- Born: 20 November 1949
- Died: 6 September 1999 (aged 49) Bang Khen district, Bangkok, Thailand
- Cause of death: Gunshot
- Occupations: Businessman, politician
- Known for: Unsolved death

= Hangthong Thammawattana =

Thai businessman and politician (1949–1999)

Hangthong Thammawattana (ห้างทอง ธรรมวัฒนะ, also spelled Tumwattana; 20 November 1949 – 6 September 1999) was a Thai businessman and politician. He was the second eldest son of the Thammawattana family, which had been involved in a long-running inheritance dispute; Hangthong became head of the family following his mother's death in 1990 and eldest brother's forced disappearance in 1991. He entered politics and was elected to the House of Representatives in 1995, representing Bangkok for the Thai Citizens' Party.

The family dispute came to a head with Hangthong's controversial death in 1999. He was found dead from a gunshot wound to the head in the family mansion with a gun in his hand in the early hours of 6 September. It was widely questioned whether the death was a suicide or a disguised murder, and Hangthong's brother Noppadol became a prime suspect. Multiple forensic investigations requested by the family's different factions resulted in conflicting outcomes, and it was not until 2010 that Noppadol was acquitted by the Court of Appeals.

==Life and career==
Hangthong Thammawattana was born to Arkom Chatchaianand and Suwapee Thammawattana, the second son out of ten siblings (including an elder half-brother and an adopted sister). He graduated in civil engineering from the University of Texas at Austin and earned a master's degree in structural engineering from the Asian Institute of Technology. He entered multiple marriages, and had sons Changwat and Tanthong Tumwattana.

Hangthong's mother Suwapee was matriarch of the Thammawattana family, who own and operate the Yingcharoen Market in the Saphan Mai area of Bangkok's Bang Khen District. The family fortune was the subject of a long-running inheritance feud which involved multiple assassinations, attempts and disappearances. Suwapee died in 1990, and her eldest son Therdchai (Hangthong's half-brother) was abducted and presumed murdered in 1991. Hangthong, the eldest surviving son, subsequently became head of the family.

Hangthong entered politics and was elected to the House of Representatives in 1995, representing Bangkok's twelfth district (at the time) for the Thai Citizens' Party; he was re-elected in 1996. By 1999, he had had arguments with his younger brother Noppadol Thammawattana, who accused Hangthong of appropriating family funds for his political career.

==Death==
On 5 September 1999, Hangthong, Noppadol and sister Malika Leelapan had met with a legal adviser to discuss the handling of the family estate. Noppadol was probably the last person to see Hangthong alive at the family mansion in Bang Khen, where they lived. At around 03:00 on 6 September, Hangthong's body was found in an armchair in Noppadol's bedroom, with a gunshot wound to the head and a .38 revolver in his right hand.

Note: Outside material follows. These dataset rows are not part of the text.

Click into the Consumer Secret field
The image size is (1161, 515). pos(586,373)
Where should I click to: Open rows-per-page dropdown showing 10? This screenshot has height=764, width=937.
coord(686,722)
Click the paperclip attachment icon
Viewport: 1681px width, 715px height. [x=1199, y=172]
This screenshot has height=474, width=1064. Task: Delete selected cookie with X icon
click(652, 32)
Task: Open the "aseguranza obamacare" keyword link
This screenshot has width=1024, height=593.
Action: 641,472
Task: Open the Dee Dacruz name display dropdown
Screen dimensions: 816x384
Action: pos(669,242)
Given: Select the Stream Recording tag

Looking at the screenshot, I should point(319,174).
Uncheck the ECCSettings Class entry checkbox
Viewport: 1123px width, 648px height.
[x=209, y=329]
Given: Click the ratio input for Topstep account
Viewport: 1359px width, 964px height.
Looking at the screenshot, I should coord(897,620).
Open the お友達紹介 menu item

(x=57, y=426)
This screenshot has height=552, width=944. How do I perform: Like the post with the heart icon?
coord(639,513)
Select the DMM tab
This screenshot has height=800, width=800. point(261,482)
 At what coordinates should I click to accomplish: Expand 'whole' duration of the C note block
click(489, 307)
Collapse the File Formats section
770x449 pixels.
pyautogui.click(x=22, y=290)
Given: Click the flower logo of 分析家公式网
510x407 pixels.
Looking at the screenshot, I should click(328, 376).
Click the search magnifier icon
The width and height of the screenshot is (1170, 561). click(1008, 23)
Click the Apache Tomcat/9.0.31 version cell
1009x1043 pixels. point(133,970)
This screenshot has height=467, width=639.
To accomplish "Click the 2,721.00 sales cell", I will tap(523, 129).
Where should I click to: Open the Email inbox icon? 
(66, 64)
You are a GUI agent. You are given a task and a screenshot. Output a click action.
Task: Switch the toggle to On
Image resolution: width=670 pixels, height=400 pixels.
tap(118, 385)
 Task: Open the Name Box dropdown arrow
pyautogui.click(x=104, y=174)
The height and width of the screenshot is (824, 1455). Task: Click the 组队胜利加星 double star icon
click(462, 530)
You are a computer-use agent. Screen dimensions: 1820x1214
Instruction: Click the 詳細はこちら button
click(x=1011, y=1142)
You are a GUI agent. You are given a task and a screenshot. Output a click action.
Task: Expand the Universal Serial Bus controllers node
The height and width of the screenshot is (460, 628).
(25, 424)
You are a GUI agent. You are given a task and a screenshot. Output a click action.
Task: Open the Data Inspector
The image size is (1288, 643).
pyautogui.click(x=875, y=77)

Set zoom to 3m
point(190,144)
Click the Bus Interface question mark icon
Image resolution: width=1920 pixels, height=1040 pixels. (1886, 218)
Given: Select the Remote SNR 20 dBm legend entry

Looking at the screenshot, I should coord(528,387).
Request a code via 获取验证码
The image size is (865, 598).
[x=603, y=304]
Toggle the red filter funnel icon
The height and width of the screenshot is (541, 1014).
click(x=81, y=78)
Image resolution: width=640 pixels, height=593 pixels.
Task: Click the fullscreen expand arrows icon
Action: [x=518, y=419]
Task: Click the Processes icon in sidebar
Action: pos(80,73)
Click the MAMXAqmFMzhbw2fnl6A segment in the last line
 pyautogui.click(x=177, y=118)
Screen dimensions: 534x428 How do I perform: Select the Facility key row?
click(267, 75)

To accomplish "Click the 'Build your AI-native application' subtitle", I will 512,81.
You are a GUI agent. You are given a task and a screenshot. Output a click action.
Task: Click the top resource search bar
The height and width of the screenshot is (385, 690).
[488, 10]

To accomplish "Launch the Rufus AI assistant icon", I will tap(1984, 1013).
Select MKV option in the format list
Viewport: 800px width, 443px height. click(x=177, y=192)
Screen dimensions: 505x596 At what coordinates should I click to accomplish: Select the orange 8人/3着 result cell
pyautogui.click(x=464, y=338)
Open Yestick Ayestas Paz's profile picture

The police initially ruled the case a suicide. Several of the other siblings, however, refused to accept this explanation, believing that Hangthong was murdered as a result of the familial dispute. Younger sister Narumol had Scottish forensics expert Adrian Linacre weigh in on the case, and secured a second autopsy by celebrity forensics pathologist Pornthip Rojanasunand, who was Deputy Director of the Institute of Forensic Science. Both reached conclusions that supported murder. Noppadol, however, also enlisted the opinion of the famous American forensics scientist Henry Lee, who supported the original suicide finding, and a third autopsy by the Forensic Association of Thailand also found that suicide could not be ruled out.

Noppadol was formally indicted on murder charges in January 2004. He was acquitted by the Criminal Court, which found Pornthip's testimony insufficient, in 2007. The ruling was upheld by the Court of Appeals in 2010. Noppadol also filed a complaint of ethical misconduct against Pornthip to the Medical Council of Thailand, which put her on probation for publicly commenting on the case. In 2014, the remaining members of the Thammawattana family finally settled 48 outstanding court cases they had filed against each other in the family dispute.